(TASK MATERIAL)
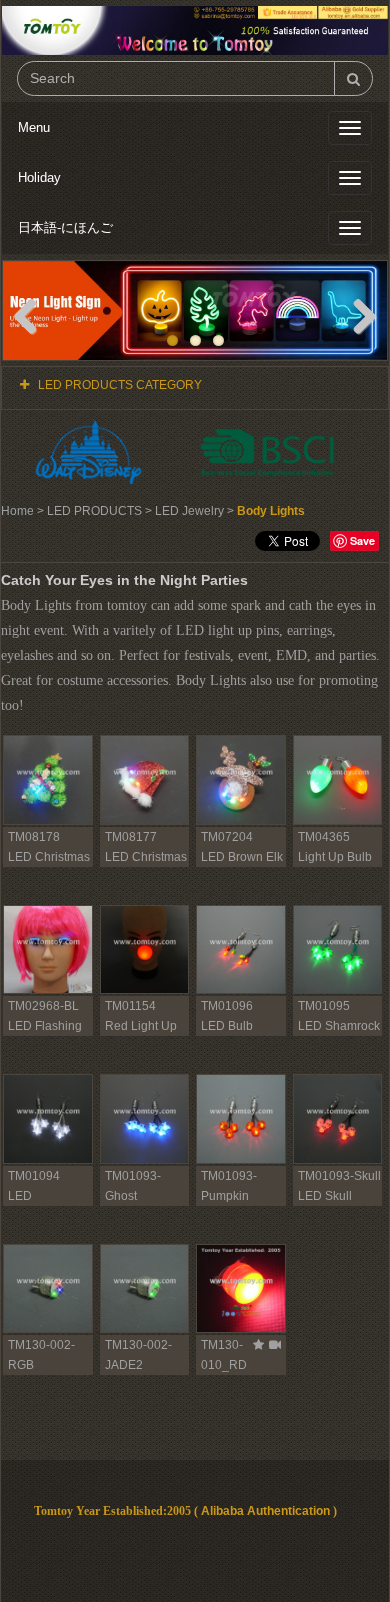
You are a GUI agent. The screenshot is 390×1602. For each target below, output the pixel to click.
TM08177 (131, 837)
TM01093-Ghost (133, 1186)
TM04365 (324, 837)
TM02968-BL (43, 1006)
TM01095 (324, 1006)
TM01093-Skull (339, 1176)
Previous (33, 315)
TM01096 (227, 1006)
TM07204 (227, 837)
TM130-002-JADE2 (138, 1355)
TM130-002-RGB (41, 1355)
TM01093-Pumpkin (229, 1186)
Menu (34, 127)
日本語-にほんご (65, 227)
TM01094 (34, 1176)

(PROBLEM STATEMENT) With the pictures removed, please retype each record exactly.

(ANSWER TO THIS EXERCISE)
You are a GUI agent. The screenshot is 390×1602. For each target below, output the pixel to click.
TM08177 (131, 837)
TM01093-Ghost (133, 1186)
TM04365 (324, 837)
TM02968-BL (43, 1006)
TM01095 (324, 1006)
TM01093-Skull (339, 1176)
Previous (33, 315)
TM01096 (227, 1006)
TM07204 (227, 837)
TM130-002-JADE2 (138, 1355)
TM130-002-RGB (41, 1355)
TM01093-Pumpkin (229, 1186)
Menu (34, 127)
日本語-にほんご (65, 227)
TM01094 (34, 1176)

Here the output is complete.